И позднее, когда Золя обратится к столь же наглядному, «натуральному» изображению, степень идейной и художественной ценности его страниц будет обусловливаться в каждом случае тем, удалось ли писателю проникнуть в сущность связей, соединяющих данное явление с картиной жизни в целом. Ибо полностью сохранило свое значение одно из главных положений реалистической эстетики Дидро: «В соответствии с природой предмета, а также с тем, вызывает ли он в нас восприятие наибольшего числа отношений, и с характером этих отношений, он бывает миловиден, прекрасен… или же безобразен…»[199]

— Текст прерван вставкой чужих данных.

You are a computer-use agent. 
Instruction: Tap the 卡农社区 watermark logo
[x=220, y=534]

.Среди русских откликов на роман Золя очень большое значение имеют и при всей своей краткости касаются важнейших проблем реалистического искусства мысли, высказанные живописцем М.В.Нестеровым. Беседуя с писательницей М. Ямщиковой (псевдоним Ал. Алтаев), делившейся с ним своими творческими намерениями, Нестеров сказал ей: «Перед вами задача очень трудная и необъятная — раскрыть психологию художника… У нас много писалось беллетристами о художниках, но до сих пор я лично знаю только два произведения, которые мне говорят о правдивом понимании сущности художника: это „Портрет“ Гоголя и „Творчество“ Золя»[200]
.Нестеров сблизил имена, разделенные почти полустолетием[201]

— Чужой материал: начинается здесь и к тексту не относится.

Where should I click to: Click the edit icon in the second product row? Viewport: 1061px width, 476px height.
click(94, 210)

; имена, которые трудно воспринять в одном ряду: так далеко отстоят они друг от друга по складу национального характера, по особенностям творческой индивидуальности. И, однако, есть основания у Нестерова для подобной ассоциации. В «Портрете» Гоголя поставлена была не новая эстетическая проблема: как понимать «подражание» натуре. Но решение ее великим русским реалистом отвечало идейным интересам не только его времени; мысль его была обращена далеко вперед, предугадывала запросы искусства не только ближайших десятилетий и ни в какой степени не утратила своего значения в следующем столетии. Именно эта проблема верности действительности позволила Нестерову сопоставить имена авторов «Портрета» и «Творчества».В гоголевском «Портрете», еще до того, как случай почти фантастический изменил жизнь художника Чарткова, приходилось ему задумываться над тем, не меняется ли с течением времени само понимание «подражания природе». Хотя кисть Чарткова и «отзывалась наблюдательностью, соображением» и талант его пророчил многое, не раз художник выслушивал упреки профессора; «Рисунок у тебя не строг, а подчас и вовсе слаб, линия невидна; ты уж гоняешься за модным освещением, за тем, что бьет на первые глаза…» Внутренне Чартков не соглашался с учителем в том, что «старинные мастера так недосягаемо ушли от нас». Правда, он не понимал еще «всей глубины Рафаэля», но уже «прозревал кое-что» в полотнах Гвидо Рени, Тициана, фламандцев. Однако ему казалось все же, что «девятнадцатый век кое в чем значительно их опередил, что подражание природе как-то сделалось теперь ярче, живее, ближе…».